Sleepwalking is often parodied on television and in the movies, but when it happens in our own homes it can be rather scary. Estimates vary, but some say that as many as 17% of children and 10% of adults sleepwalk. So if it is happening to you or someone you love, you’re certainly not alone.

Someone who gets up in the middle of the night and walks around in a dazed manner is probably sleepwalking. But that’s not all that happens. Some sleepwalkers don’t walk at all, but they sit up in bed and talk. Others get up and eat, feed pets, or go for a stroll outside.

In and of itself, sleepwalking is not a dangerous condition. It usually requires no treatment unless it is happening regularly. The most important concern is keeping the sleepwalker safe. Here are some of the do’s and don’ts of dealing with a sleepwalker.

Do’s

* Keep the windows and doors shut and locked. If you find that the sleepwalker is trying to open them, consider putting child locks on them. Even if you have an adult sleepwalker, he will probably be incapable of figuring them out while asleep.

* Put up safety gates. This is especially important at staircases. You could also block off a small area so that the sleepwalker can’t go outside of it. But if the sleepwalker is a child, it’s a good idea to provide access to the bathroom and your bedroom.

* Let the sleepwalker sleep on the ground floor if possible. This will make it even less likely that he will fall down the stairs or go out a high window.

* Get rid of clutter on the floor. Sleepwalkers are prone to tripping and falling, so it is important to eliminate items that present a danger as much as possible.

* Keep sharp, breakable, and otherwise dangerous items in a safe place.
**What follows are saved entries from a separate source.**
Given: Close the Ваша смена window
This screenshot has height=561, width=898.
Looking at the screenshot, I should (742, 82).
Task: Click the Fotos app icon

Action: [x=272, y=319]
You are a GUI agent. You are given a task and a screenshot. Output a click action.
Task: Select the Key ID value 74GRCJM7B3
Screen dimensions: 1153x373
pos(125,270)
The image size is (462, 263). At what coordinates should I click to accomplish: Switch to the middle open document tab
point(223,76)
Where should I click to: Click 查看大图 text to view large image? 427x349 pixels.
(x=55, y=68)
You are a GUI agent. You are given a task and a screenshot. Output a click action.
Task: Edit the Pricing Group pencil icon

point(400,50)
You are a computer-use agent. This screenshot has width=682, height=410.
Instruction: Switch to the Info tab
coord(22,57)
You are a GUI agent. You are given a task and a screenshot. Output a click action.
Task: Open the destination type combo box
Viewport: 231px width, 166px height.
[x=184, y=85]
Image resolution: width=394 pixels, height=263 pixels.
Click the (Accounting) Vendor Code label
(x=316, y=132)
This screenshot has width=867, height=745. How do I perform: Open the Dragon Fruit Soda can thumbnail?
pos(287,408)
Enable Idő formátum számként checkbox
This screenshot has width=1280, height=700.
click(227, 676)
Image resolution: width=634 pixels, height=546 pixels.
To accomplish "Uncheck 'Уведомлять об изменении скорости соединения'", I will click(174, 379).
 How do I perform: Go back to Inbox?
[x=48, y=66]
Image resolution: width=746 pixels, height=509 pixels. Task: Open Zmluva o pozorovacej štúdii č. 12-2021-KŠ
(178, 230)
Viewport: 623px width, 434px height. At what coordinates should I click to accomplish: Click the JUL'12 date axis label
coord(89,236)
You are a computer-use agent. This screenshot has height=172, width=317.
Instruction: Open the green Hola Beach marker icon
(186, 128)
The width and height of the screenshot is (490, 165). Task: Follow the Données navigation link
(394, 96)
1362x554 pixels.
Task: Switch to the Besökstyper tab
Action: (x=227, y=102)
Lock them up in a cabinet, or put them far out of reach.

Don’ts

* Never let a sleepwalker sleep on the top bunk. He could attempt to step out of bed and fall to the floor, possibly resulting in severe injuries.

* Don’t wake someone who is sleepwalking. This could frighten him terribly. Instead, talk to him in a soothing voice and lead him back to bed.

* Don’t let the sleepwalker drink a lot of liquids in the evening. In some cases, a full bladder can be a contributing factor in sleepwalking episodes. Caffeine should also be avoided in the evening, because it can cause sleep disturbances, which may exacerbate the problem.

Sleepwalking isn’t cause for alarm as long as the sleepwalker doesn’t harm himself or others. If he does, or if sleepwalking occurs more than a couple of times a month, it might be time to get a doctor involved. But in most cases, simply maintaining a safe environment is preferable to medical treatment.